Дай им, Господи, уехавшим, —
Никогда не пожалеть.


* * *
Между фоток свадеб и пирушек,
первомайских флагов и шаров
отыскалось и вцепилось в душу
фото нашей группы фельдшеров —
будто через мокрый старый мостик
в ельцинские гиблые места...
Были мы — ранетки девяностых:
водка, наркота и нищета.
Да, ранетки — это наше имя,
яркая приманчивая масть:
трое девок стали плечевыми,
а десятка попросту спилась,
пятерым — от герыча приветик,
двух убили... бизнес, господа.
Нам по сорок. Нет уже и трети.
Вот такая, братцы, лабуда.
Молодые-ранние... ранетки,
в небо прямиком — в такую рань.
Да, ранетки — Боговы монетки,
да — за поздних собранная дань.
Поздние — заплачено! Живите
хоть до девяноста с чем-то лет.
...сыплется на мой садовый свитер
белый-белый яблоневый цвет,
ветерком прохвачены-продуты
две ранетки, слива, лебеда...
Кажется на миг — войны и смуты
на Руси не будет никогда.


* * *
А на Москве — свинец и олово, и отголоски заварух:
Пойдешь налево — снимут голову, направо — душу заберут.
Налево, Петь?
Кто ищет сдобного — найдет в ночи булатный нож:
Удрать сумеешь с места Лобного, так на Лубянку попадешь.
Направо!
И душа растаяла: веснушчат, низок и щербат,
Дом неприкаянной Цветаевой кивает крышей на Арбат.
А дальше — звончатой шкатулочкой звучит последнее прости
В Кривоколенном переулочке...
...читай-ка, Петь: «Ве-не-ви-ти...»
Ах, изнутри, кроваво-горлово, поется песенка сия!
Петрович, слышишь, как оборвана трель молодого соловья?
Коротенькую спичку вытянуть, недосказать, недокипеть —
За что так рано, Веневитинов? Нам не узнать… пошли-ка, Петь.
Пахнуло — страшное, весеннее... куда нас ноги привели?
Вот в этой церкви Вознесения венчался Пушкин с Натали.
Пачули смешивались с ладаном, «спасибо» вязло в «гран мерси» —
А свечи гасли, кольца падали, как вечно будет на Руси.
Москва, ты дань берешь богатую: с кого душа, с кого башка.

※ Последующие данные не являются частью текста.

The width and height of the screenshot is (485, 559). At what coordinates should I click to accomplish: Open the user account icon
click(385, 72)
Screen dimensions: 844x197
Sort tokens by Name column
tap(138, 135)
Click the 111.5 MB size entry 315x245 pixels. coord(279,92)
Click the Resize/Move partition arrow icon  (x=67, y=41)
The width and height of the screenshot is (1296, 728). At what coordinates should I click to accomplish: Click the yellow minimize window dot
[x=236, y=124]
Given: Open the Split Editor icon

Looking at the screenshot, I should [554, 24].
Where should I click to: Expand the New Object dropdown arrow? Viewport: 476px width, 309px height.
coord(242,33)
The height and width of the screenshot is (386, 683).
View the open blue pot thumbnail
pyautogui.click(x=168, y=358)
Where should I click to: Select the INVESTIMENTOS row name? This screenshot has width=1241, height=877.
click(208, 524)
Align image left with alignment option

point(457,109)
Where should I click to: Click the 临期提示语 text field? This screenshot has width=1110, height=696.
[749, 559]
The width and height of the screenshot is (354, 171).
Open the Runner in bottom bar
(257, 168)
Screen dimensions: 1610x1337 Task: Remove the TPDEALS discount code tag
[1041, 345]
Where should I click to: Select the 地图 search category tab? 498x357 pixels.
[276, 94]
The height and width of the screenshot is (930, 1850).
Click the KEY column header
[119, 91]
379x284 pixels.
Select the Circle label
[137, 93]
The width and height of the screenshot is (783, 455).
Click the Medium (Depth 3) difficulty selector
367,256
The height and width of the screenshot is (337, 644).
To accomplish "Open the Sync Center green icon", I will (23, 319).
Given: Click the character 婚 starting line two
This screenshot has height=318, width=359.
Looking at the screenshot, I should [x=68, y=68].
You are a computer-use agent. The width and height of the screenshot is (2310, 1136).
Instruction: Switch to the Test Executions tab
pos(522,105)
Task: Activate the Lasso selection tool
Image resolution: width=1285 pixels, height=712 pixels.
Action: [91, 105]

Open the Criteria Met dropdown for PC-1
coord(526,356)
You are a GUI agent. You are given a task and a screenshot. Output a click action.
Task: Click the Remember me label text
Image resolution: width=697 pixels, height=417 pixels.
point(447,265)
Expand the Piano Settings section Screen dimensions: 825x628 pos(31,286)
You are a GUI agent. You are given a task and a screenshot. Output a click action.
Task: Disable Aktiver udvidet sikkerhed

Бегут над Яузой кудлатые щенки-растрепы — облака,
К водице мордочками тянутся, закат гоняют над рекой...
Душа моя в Москве останется, чтоб данью шастать по Тверской.
Исеть ей вечно будет блазниться, про Барабу писаться стих:
Должник и данник — это разница. В долгу свои, а дань с чужих —
Чужие вечно ищут пряника, а пряник взял да был таков…
Зачем Москве так много данников? Побольше б надо должников.
Чуть-чуть поблазнило, зашаяло: «На Моховой идем, встречай!» —
Там Веневитинов с Цветаевой шагают к Пушкиным на чай,
И тают, пропадают заревом в московском небе, в синеве…
...держи меня, Петрович, за руку, чтоб не пропала я в Москве.